Blanca E. Himes, Keith Sheppard, Annerose Berndt, Adriana S. Leme, Rachel A. Myers, Christopher R. Gignoux, Albert M. Levin, W. James Gauderman, James J. Yang, Rasika A. Mathias, Isabelle Romieu, Dara G. Torgerson, Lindsey A. Roth, Scott Huntsman, Celeste Eng, Barbara Klanderman, John Ziniti, Jody Senter-Sylvia, Stanley J. Szefler, Robert F. Lemanske, Robert S. Zeiger, Robert C. Strunk, Fernando D. Martinez, Homer Boushey, Vernon M. Chinchilli, Elliot Israel, David Mauger, Gerard H. Koppelman, Dirkje S. Postma, Maartje A. E. Nieuwenhuis, Judith M. Vonk, John J. Lima, Charles G. Irvin, Stephen P. Peters, Michiaki Kubo, Mayumi Tamari, Yusuke Nakamura, Augusto A. Litonjua, Kelan G. Tantisira, Benjamin A. Raby, Eugene R. Bleecker, Deborah A. Meyers, Stephanie J. London, Kathleen C. Barnes, Frank D. Gilliland, L. Keoki Williams, Esteban G. Burchard, Dan L. Nicolae, Carole Ober, Dawn L. DeMeo, Edwin K. Silverman, Beverly Paigen, Gary Churchill, Steve D. Shapiro, Scott T. Weiss

Asthma is a common chronic respiratory disease characterized by airway hyperresponsiveness (AHR). The genetics of asthma have been widely studied in mouse and human, and homologous genomic regions have been associated with mouse AHR and human asthma-related phenotypes. Our goal was to identify asthma-related genes by integrating AHR associations in mouse with human genome-wide association study (GWAS) data. We used Efficient Mixed Model Association (EMMA) analysis to conduct a GWAS of baseline AHR measures from males and females of 31 mouse strains. Genes near or containing SNPs with EMMA p-values <0.001 were selected for further study in human GWAS. The results of the previously reported EVE consortium asthma GWAS meta-analysis consisting of 12,958 diverse North American subjects from 9 study centers were used to select a subset of homologous genes with evidence of association with asthma in humans.

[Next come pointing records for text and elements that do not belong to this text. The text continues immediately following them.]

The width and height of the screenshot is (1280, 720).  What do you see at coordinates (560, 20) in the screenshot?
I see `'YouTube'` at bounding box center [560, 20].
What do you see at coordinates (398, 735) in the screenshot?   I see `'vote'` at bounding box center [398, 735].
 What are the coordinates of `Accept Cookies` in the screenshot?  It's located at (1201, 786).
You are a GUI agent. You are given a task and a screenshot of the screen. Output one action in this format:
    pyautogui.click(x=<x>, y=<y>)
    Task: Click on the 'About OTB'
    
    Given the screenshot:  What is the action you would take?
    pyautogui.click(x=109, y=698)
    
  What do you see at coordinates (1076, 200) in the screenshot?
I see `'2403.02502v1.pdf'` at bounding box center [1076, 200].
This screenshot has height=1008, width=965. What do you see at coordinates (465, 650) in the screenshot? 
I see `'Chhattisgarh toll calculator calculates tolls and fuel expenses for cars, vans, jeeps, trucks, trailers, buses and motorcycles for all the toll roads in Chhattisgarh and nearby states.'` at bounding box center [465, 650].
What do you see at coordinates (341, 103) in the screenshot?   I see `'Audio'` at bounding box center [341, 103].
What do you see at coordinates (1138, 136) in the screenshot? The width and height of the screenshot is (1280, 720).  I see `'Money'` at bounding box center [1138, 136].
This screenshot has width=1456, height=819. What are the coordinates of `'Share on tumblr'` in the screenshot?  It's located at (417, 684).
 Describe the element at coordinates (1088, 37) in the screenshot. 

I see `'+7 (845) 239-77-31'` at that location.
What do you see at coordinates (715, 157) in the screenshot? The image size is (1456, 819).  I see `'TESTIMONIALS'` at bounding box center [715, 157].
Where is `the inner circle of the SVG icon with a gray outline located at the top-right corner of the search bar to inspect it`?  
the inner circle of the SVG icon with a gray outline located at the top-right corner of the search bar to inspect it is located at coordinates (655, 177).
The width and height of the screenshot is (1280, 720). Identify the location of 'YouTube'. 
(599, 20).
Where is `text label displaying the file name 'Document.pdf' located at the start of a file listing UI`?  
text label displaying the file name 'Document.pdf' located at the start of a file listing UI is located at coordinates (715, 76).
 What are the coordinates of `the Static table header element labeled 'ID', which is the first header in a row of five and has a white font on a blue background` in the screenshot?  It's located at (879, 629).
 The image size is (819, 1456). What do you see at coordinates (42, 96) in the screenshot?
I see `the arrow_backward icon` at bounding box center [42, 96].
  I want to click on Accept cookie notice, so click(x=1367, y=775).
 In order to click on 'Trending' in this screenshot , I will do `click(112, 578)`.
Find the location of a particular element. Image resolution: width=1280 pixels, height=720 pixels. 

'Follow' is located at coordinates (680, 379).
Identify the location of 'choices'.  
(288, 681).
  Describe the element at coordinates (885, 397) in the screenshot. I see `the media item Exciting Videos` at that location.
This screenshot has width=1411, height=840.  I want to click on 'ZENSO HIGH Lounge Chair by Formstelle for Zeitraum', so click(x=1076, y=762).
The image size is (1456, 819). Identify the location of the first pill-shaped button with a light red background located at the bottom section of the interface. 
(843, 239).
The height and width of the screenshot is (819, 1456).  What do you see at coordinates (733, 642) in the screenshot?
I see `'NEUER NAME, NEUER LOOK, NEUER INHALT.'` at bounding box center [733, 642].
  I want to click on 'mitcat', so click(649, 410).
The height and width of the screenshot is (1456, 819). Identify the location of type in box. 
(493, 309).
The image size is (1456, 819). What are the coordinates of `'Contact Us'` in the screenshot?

Following validation attempts in three human asthma GWAS (i.e., Sepracor/LOCCS/LODO/Illumina, GABRIEL, DAG) and two human AHR GWAS (i.e., SHARP, DAG), the Kv channel interacting protein 4 (KCNIP4) gene was identified as nominally associated with both asthma and AHR at a gene- and SNP-level. In EVE, the smallest KCNIP4 association was at rs6833065 (P-value 2.9e-04), while the strongest associations for Sepracor/LOCCS/LODO/Illumina, GABRIEL, DAG were 1.5e-03, 1.0e-03, 3.1e-03 at rs7664617, rs4697177, rs4696975, respectively. At a SNP level, the strongest association across all asthma GWAS was at rs4697177 (P-value 1.1e-04). The smallest P-values for association with AHR were 2.3e-03 at rs11947661 in SHARP and 2.1e-03 at rs402802 in DAG. Functional studies are required to validate the potential involvement of KCNIP4 in modulating asthma susceptibility and/or AHR. Our results suggest that a useful approach to identify genes associated with human asthma is to leverage mouse AHR association data.